De lição em lição, assim segue a humanidade

É do filósofo francês o pequeno volume de Lições da História, editado pela L&PM Editores, Inverno de 2025, em que somos atraídos, quando já se desenrolava pela Ucrânia conflito que só não terminou, em acordo celebrado na Turquia em 2022, entre as partes conflitantes, porque os Estados Unidos e a Inglaterra se opuseram, e o mensageiro dessa negativa foi o histriônico premier britânico. Foi prometido ajuda, apoio e armas, a Operação Militar Especial tornou-se uma guerra por procuração contra a Rússia, e a indústria do ódio ocidental, fabricado historicamente, facilitou o trabalho de enganação da opinião pública, já que a Europa, literalmente quebrada, com sua população empobrecendo, não constitui interesse de dominação russa, pois o território dela é imenso e riquíssimo em todos os minerais inexplorados, sendo que, ele sim, é motivo da ambição das potências ocidentais. A única barreira atual é que a Rússia se converteu na maior potência militar nuclear do mundo, apesar do número sem precedentes de sanções aplicadas ao seu governo.

Não bastasse uma fronte de guerra. A soberba imperial da nossa potência imperialista adotou, por duas vezes, a prática de dar início e fingir prosseguir em conversações, como forma de esperta jogada para uma guerra rápida e conjunta, já que pegariam o Irã de surpresa, como pegaram, matando comandantes e com eles famílias de civis em prédios residenciais, ao gosto de Israel-sionista, especialista em matanças aéreas. A reação inesperada aconteceu depois de 48 horas. Israel, surpreso, atacado, pede aos Estados Unidos para conseguirem suspender o conflito.
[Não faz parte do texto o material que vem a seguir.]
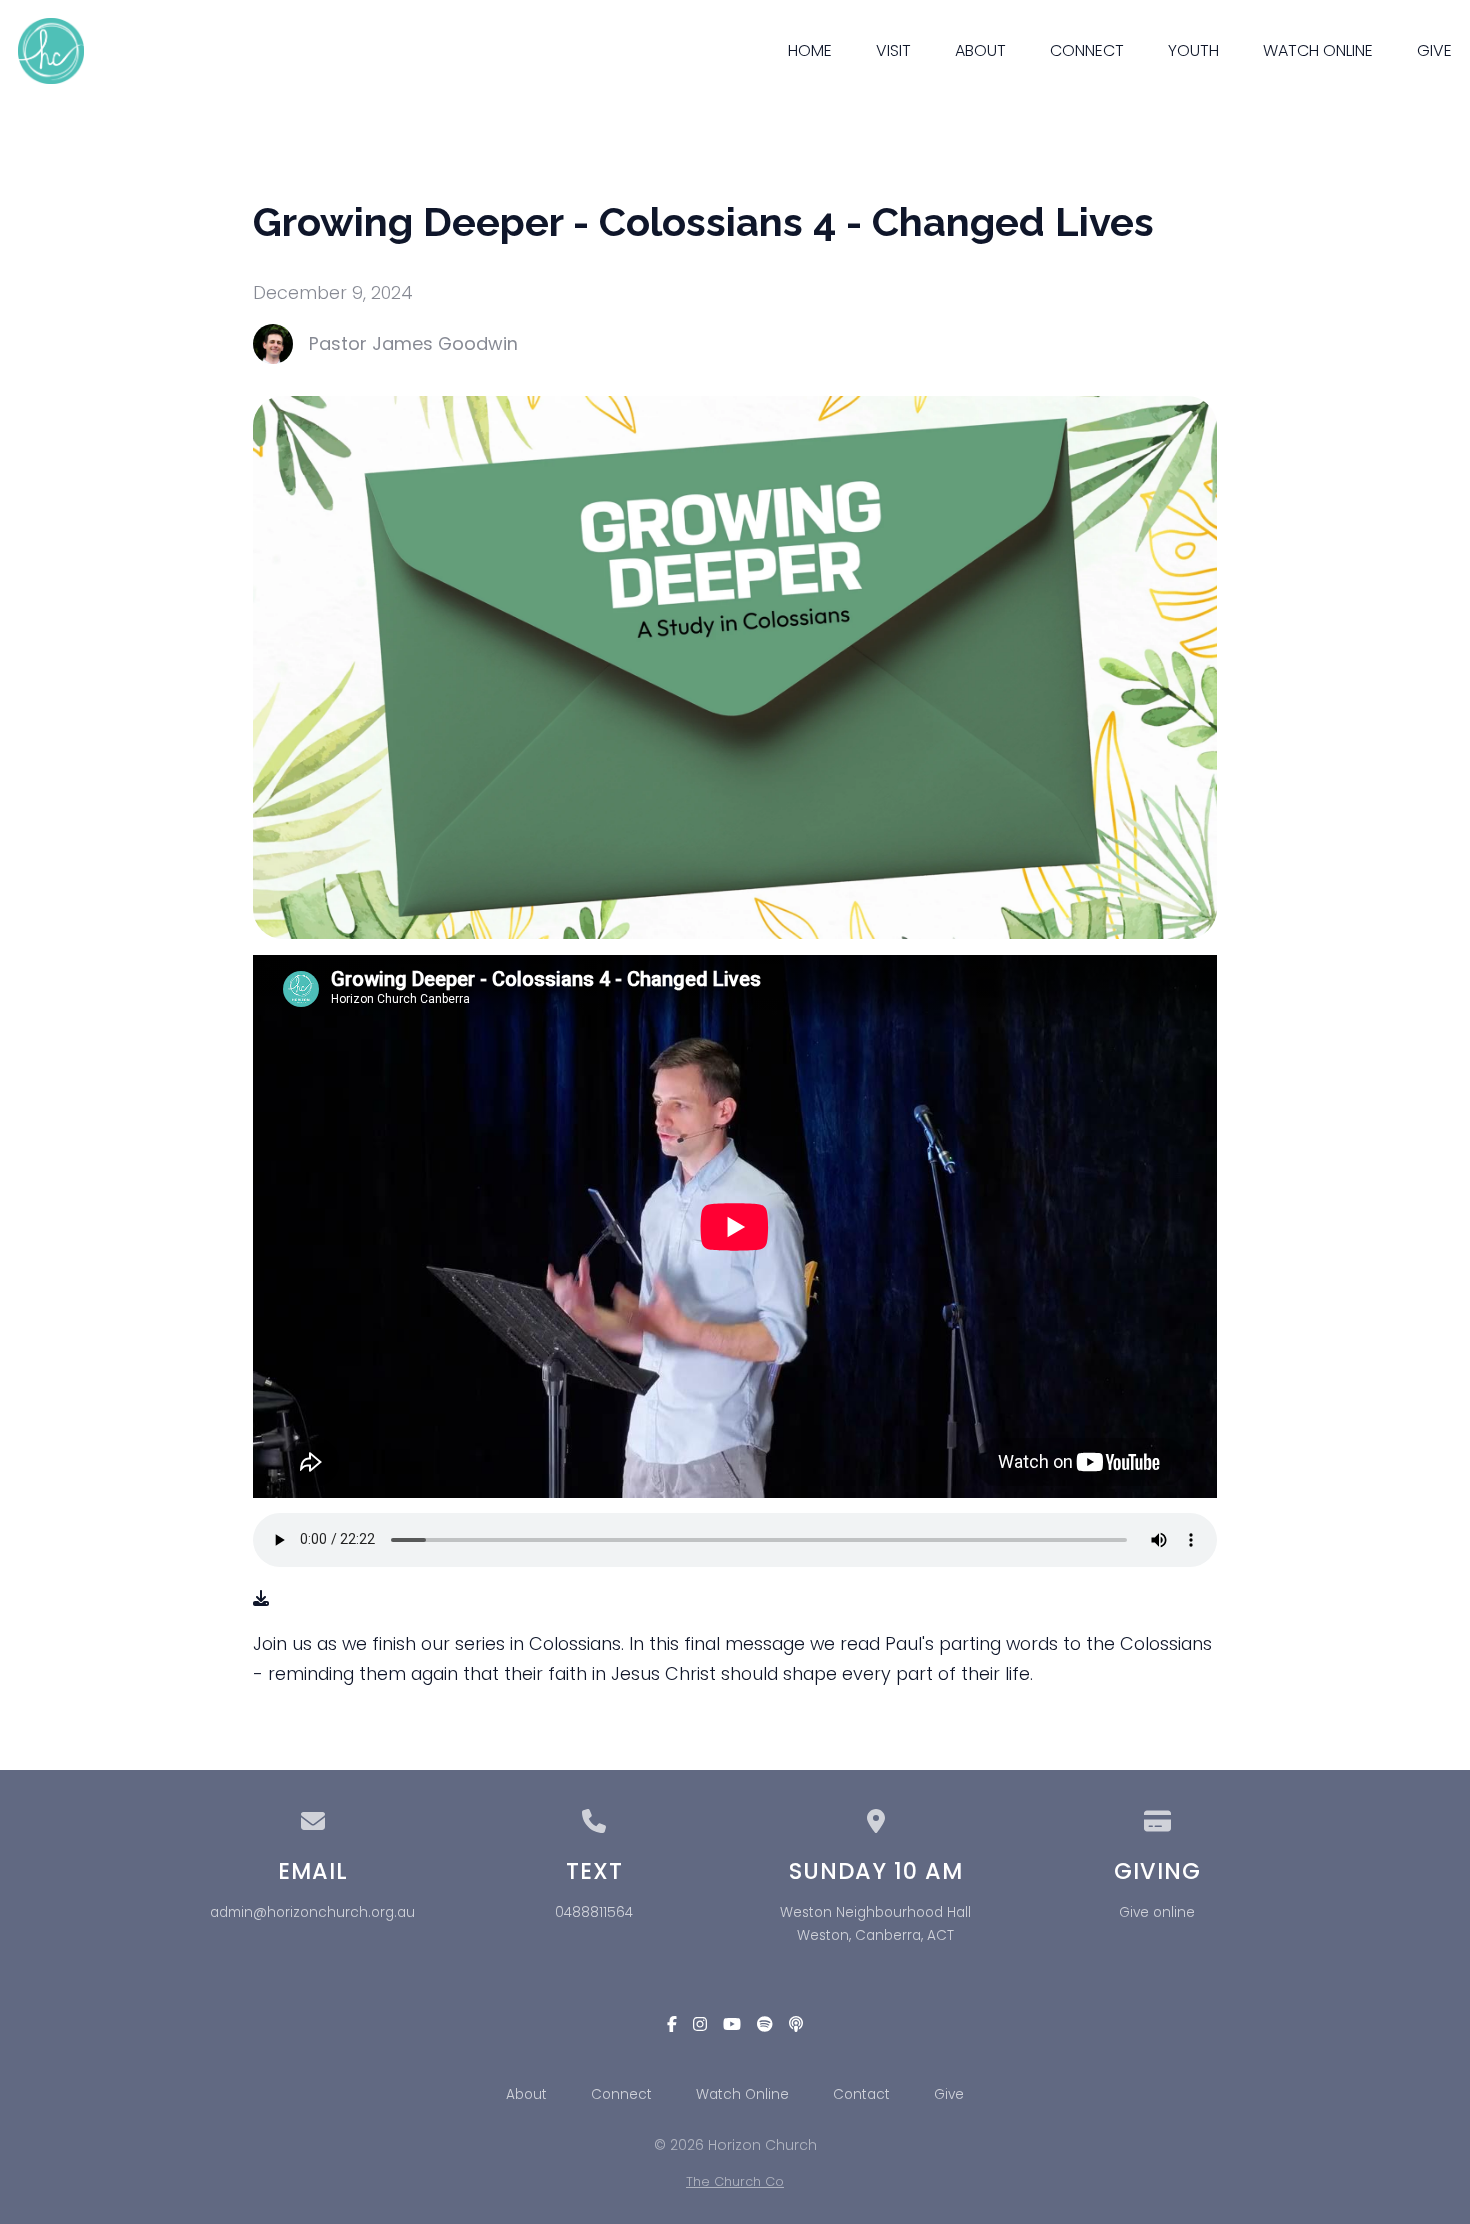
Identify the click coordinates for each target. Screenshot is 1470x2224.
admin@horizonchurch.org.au (312, 1912)
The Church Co (735, 2181)
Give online (1157, 1912)
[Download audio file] (261, 1598)
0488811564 (594, 1912)
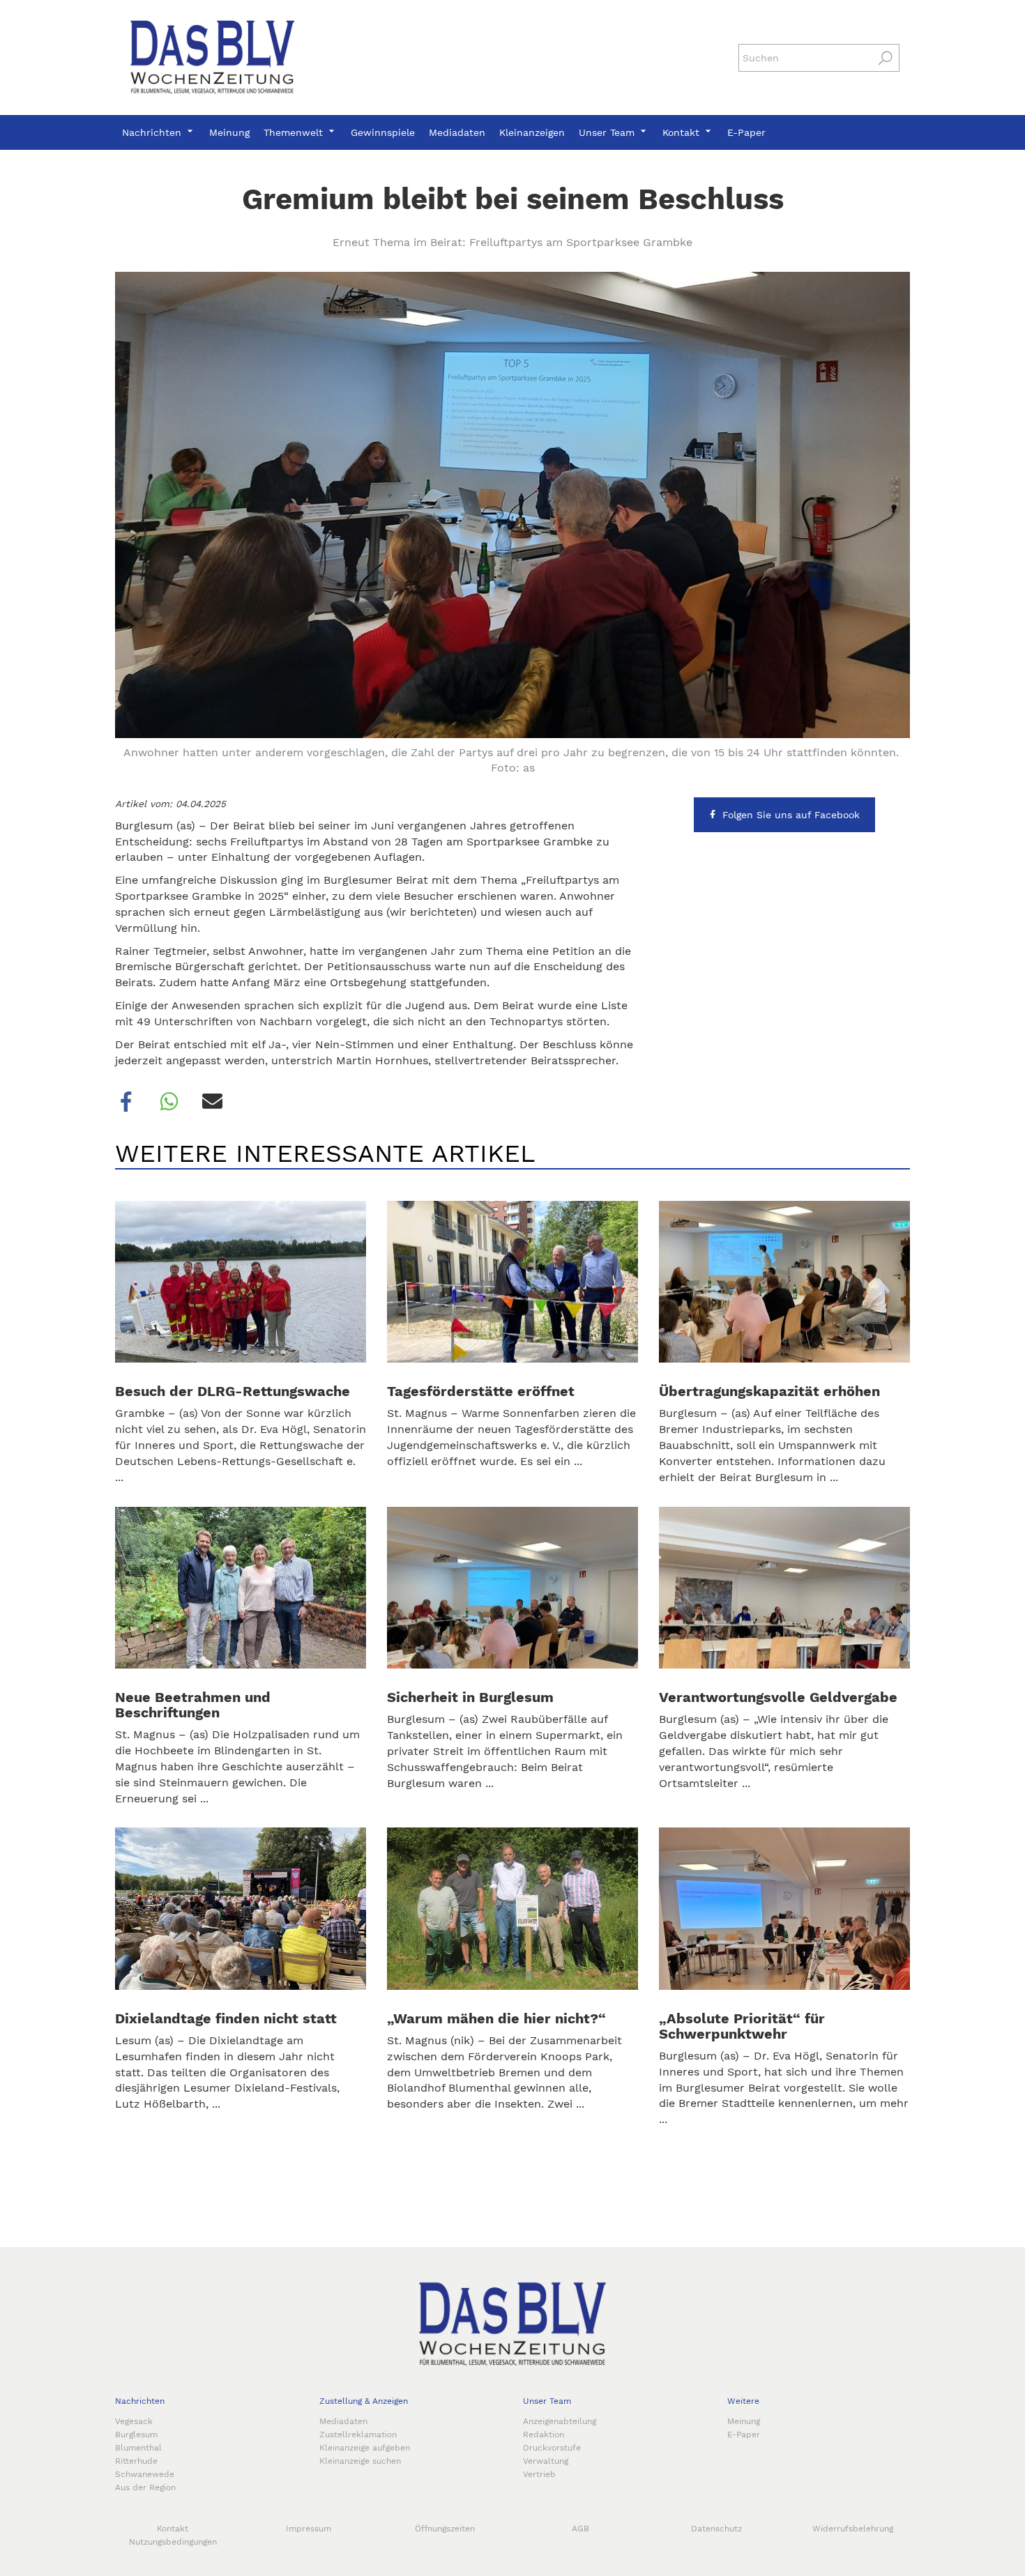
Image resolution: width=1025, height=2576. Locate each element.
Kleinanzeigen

Depois de um ano, o figurino da traição e da covardia se repete, e aqui, Edgard Morin nos ensina – “O resultado de uma ação pode ser o contrário da intenção original”, mesmo com a antecedente e preparada rebelião das ruas iranianas, que a CIA e o Mossad, serviços secretos dos países atacantes, provocaram, matando preferencialmente policiais e militares, com a certeza de que um bombardeio subsequente alteraria o regime iraniano. Lá seguramente tem a quinta-coluna que temos aqui, que pede bombardeio da baía da Guanabara, ou aceita a invasão estrangeira sob pretexto de combater grupos criminosos com apelidos dados pelo estrangeiro ou pelo governador de estado, que aceita, correndo, assinar protocolo de terras raras, como instrumento de pressão ao governo federal. É verdade, eles estão aqui também. Mas no Irã, de repente, surge uma consciência de dignidade, ínsita na consciência histórica, que revela como a nação se preparou para essa guerra anunciada, há mais de vinte anos, e por causa do Petróleo do Oriente. A narrativa ocidental oficial sobre o Irã era do regime assassino, terrorista, quando a realidade revela inclusive o que teria sido o investimento feito na educação e na ciência para se chegar à conquista da maior inovação nas armas das guerras, e não só das armas, mas o planejamento competente; não só para esgotar as armas de defesa inimiga, como calibrar cada ataque com armas progressivamente mais potentes. Disseram que fariam e fizeram ataque aos radares bilionários que eram os olhos de defesas, que sucumbiram. Atacaram todas as bases aéreas americanas, exigindo que elas deixem o Oriente; e ainda fecharam o estreito de Ormuz, por onde circula 20% do petróleo consumido no mundo.

Atacam e matam o Aiatolá, fazendo um homem religioso, que era um símbolo, tornar-se um mártir e um mito para milhões de seguidores do islamismo no mundo, sendo que para esse fato Edgard Morin escreve a quarta lição – “Os mitos exercem grande influência na História”.

A surpresa da reação competente, minuciosamente preparada durante anos, é a de uma consciência de dignidade enraizada na civilização persa, de tanta grandeza e de guerra e de paz, de sentimento de soberania e de unidade nacional, que a escumalha nacional poderia pedir a suspensão da guerra por vinte quatro horas para fazer o que fizeram, como vassalos, visitando o genocida da Palestina, isso se os iranianos deixarem, o que é quase impossível.